The U.S. Environmental Protection Agency has also been pushing to ban the sale of 20 such rodenticides to average consumers and to require loose bait and pellets to be secured in bait stations that are inaccessible to children and pets.
The EPA's concern: The American Assn. of Poison Control Centers receives 12,000 to 15,000 reports a year of children under the age of 6 being exposed to these poisons.
Manufacturers are pushing back, with lawyers and lobbyists.
Reckitt Benckiser, the maker of d-CON, argues that the EPA has overstated the potential risk of the second-generation pesticides. It states that the EPA standards, which first approved this new generation of rodenticides, shows "its existing products provide far greater benefits than risks to users, to children and wildlife."

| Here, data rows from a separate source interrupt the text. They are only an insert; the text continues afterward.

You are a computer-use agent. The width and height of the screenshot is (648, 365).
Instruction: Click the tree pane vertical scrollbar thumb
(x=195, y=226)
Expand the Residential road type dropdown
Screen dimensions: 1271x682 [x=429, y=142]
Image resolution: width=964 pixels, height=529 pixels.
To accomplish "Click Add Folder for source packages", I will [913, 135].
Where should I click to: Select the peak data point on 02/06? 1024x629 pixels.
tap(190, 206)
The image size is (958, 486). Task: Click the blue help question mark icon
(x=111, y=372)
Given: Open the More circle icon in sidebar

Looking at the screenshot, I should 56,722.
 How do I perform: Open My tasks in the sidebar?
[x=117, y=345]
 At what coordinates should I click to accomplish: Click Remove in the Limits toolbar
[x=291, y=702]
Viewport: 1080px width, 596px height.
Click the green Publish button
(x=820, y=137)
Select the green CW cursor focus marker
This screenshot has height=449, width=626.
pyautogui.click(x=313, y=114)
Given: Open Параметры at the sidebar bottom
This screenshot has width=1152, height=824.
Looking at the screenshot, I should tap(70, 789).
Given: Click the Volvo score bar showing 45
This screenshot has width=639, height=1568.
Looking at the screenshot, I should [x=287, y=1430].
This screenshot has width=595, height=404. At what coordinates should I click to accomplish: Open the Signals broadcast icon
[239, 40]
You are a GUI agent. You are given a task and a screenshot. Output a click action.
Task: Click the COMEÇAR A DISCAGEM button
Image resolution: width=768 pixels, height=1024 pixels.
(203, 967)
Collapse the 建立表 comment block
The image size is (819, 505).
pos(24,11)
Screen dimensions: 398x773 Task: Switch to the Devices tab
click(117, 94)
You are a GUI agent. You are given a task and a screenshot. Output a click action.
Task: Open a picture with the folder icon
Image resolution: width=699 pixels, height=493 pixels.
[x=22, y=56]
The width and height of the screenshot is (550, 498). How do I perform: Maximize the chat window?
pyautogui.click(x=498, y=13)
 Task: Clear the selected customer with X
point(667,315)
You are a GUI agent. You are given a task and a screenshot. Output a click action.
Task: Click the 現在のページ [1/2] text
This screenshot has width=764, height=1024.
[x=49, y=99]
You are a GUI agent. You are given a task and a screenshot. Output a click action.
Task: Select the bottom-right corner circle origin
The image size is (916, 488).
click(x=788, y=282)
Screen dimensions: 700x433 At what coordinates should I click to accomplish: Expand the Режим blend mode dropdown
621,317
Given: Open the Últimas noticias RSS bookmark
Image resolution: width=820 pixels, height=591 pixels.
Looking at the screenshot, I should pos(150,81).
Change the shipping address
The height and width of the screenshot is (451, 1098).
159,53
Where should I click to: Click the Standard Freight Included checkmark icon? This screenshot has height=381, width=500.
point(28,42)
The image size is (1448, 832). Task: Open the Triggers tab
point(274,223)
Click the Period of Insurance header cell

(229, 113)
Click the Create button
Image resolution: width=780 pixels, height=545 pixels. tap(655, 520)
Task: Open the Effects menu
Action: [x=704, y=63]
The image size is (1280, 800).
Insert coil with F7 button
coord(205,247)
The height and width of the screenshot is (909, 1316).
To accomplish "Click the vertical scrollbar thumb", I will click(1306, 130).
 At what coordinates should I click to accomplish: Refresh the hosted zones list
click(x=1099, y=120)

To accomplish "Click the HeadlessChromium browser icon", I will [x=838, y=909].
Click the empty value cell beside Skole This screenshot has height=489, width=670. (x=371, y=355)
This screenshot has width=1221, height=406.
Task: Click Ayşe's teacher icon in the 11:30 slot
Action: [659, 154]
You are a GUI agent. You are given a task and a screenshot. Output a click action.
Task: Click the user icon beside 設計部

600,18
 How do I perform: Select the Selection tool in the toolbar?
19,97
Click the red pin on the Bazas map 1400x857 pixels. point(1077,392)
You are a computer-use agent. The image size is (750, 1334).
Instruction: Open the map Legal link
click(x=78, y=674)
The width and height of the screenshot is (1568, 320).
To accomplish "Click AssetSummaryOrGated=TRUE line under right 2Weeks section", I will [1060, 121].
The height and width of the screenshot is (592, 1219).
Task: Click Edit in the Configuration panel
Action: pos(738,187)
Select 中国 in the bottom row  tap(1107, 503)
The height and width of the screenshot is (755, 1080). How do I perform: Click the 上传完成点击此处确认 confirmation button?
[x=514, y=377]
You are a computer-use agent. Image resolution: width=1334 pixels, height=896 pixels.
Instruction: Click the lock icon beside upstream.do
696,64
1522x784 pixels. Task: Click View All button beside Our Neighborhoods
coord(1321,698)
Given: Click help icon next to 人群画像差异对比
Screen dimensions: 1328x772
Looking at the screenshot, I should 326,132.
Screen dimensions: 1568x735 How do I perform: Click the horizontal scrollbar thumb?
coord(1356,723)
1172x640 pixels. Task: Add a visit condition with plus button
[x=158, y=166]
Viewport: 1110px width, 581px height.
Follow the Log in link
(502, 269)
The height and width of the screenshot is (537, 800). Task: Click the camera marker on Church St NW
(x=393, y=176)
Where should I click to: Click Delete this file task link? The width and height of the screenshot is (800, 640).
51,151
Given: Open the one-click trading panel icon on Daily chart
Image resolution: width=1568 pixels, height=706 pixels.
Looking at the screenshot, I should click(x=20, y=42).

That doesn't sit well with wildlife rehabilitation workers at Wildcare, which runs a wild-animal hospital in San Rafael. It has found that 74% of the predators that come through its doors test positive for rat poison.
"These are animals that we rely on to do our natural rodent control, and we are poisoning them," said Kelle Kacmarcik, a Wildcare manager. "That's shocking in a place like liberal, well-educated Marin County."
Meanwhile, other public health and conservation groups have joined the fight this week.
The Center for Biological Diversity, the American Bird Conservancy, California for Pesticide Reform and Earthjustice are now pushing for a ban on the super-toxic poisons.
"You don't have to use the worst of the worst, that not only endanger wildlife but human health," said Jonathan Evans, an attorney with the Center for Biological Diversity.
Evans said he was sympathetic to those who wanted to rid their homes of rats and mice. Old-fashioned snap-traps work well in rodent control, he said, as does sealing up buildings to make them rodent-proof, removing sources of food and nesting material. And then, there's relying on natural predators, such as owls, coyotes, bobcats and foxes.